*Excerto do documento*:
================

Por isso, tal como decidido nos referidos Acórdãos, deve este tribunal de recurso abster-se de apreciar impugnação da matéria de facto em causa, segundo o pretendido pelo apelante, atenta a manifesta irrelevância e indiferença de tal matéria para a decisão da causa.
Acresce não ter, mesmo, o próprio Autor junto aos autos certidão de casamento da Ré.
Cumpre, ainda, deixar claro que os itens referentes à separação de facto, designadamente o momento em que a Ré deixou de viver com o alegado marido e a alteração de morada do mesmo (cfr., designadamente, f.p. I) não têm de ser provados por documento, podendo a decisão de tal matéria de facto assentar, como assentou, em diverso meio de prova, e basear-se na livre convicção do julgador advinda de toda a prova produzida, na oralidade e na imediação, como bem analisou o Tribunal a quo.
Improcede, pois, na totalidade, a impugnação da decisão da matéria de facto.
Invocou o autor, como causa de pedir da ação, a celebração de um contrato de mútuo e, a assim se não verificar, o enriquecimento sem causa da Ré.

================

*Listagem*:
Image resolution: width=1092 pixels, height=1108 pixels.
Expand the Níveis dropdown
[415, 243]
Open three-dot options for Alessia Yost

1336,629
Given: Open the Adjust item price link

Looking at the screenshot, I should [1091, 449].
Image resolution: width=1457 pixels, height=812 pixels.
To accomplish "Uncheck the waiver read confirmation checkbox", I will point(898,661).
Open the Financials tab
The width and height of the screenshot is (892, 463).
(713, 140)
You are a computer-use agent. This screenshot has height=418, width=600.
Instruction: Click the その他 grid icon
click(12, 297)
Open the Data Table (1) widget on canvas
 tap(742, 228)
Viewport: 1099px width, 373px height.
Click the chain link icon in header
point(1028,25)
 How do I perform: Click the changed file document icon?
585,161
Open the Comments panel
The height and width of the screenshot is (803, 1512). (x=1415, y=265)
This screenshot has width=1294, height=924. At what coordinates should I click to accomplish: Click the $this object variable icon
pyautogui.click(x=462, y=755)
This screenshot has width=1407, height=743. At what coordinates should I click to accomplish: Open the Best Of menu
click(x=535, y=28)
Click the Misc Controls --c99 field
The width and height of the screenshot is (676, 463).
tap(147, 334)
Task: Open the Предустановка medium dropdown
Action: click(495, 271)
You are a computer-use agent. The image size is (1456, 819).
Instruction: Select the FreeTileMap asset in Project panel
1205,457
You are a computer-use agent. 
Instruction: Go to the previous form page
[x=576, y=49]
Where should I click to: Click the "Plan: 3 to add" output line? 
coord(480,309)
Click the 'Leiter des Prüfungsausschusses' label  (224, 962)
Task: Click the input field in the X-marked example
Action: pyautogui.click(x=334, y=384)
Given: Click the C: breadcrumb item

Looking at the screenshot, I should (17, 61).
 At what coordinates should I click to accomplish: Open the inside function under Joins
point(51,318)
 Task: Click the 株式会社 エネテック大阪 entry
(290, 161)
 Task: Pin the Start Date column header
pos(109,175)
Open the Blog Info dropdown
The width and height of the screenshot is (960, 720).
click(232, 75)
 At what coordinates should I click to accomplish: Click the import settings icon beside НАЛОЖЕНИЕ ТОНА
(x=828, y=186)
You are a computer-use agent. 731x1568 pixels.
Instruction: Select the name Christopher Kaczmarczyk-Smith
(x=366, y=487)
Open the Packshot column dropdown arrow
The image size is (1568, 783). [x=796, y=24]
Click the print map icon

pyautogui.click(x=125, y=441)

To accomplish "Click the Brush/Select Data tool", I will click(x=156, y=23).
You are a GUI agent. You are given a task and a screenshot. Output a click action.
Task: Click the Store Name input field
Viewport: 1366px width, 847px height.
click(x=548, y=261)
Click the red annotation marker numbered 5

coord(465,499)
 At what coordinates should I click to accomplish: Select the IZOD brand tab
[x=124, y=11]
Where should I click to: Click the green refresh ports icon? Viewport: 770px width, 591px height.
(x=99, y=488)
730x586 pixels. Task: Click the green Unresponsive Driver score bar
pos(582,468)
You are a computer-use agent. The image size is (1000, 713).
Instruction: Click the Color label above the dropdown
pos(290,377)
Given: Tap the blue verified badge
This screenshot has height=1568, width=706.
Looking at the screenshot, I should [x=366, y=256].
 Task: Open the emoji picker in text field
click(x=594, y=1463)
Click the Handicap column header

================

*Problemas a resolver*:
a) Traduza para inglês a frase do excerto do documento "Improcede, pois, na totalidade, a impugnação da decisão da matéria de facto."
b) Segundo o excerto do documento, que causa de pedir invocou o autor na ação?
c) Prossiga o excerto do documento sobre o recurso da decisão judicial a partir da última frase apresentada.

*As respostas*:
a) The challenge to the decision on the matter of fact is therefore dismissed in its entirety.

b) A celebração de um contrato de mútuo e, caso tal não se verificasse, o enriquecimento sem causa da Ré.

c)
Bem considerou o Tribunal recorrido a ação improcedente quer com base no alegado mútuo quer com fundamento no enriquecimento sem causa, por o Autor não ter logrado provar, como lhe competia (nº1, do art. 342º, do Código Civil), os factos constitutivos que alega.
Não resultando provado ter sido celebrado o contrato afirmado como acordado entre Autor e Ré, a nenhuma obrigação se tendo a Ré vinculado, nenhuma obrigação de restituir fundada em responsabilidade contratual se verifica.
E o instituto do enriquecimento sem causa, que constitui uma fonte obrigacional, com o seu regime consagrado nos arts. 473º e segs., do CC, prescreve, naquele artigo, que “Aquele que, sem causa justificativa, enriquecer à custa de outrem é obrigado a restituir aquilo com que injustamente se locupletou”.
Deste modo, para que exista enriquecimento sem causa, torna-se necessária a verificação de três requisitos cumulativos:
i) a existência de um enriquecimento patrimonial de alguém;
ii) que esse enriquecimento careça de causa justificativa;
iii) que esse enriquecimento tenha sido obtido à custa de quem requer a restituição.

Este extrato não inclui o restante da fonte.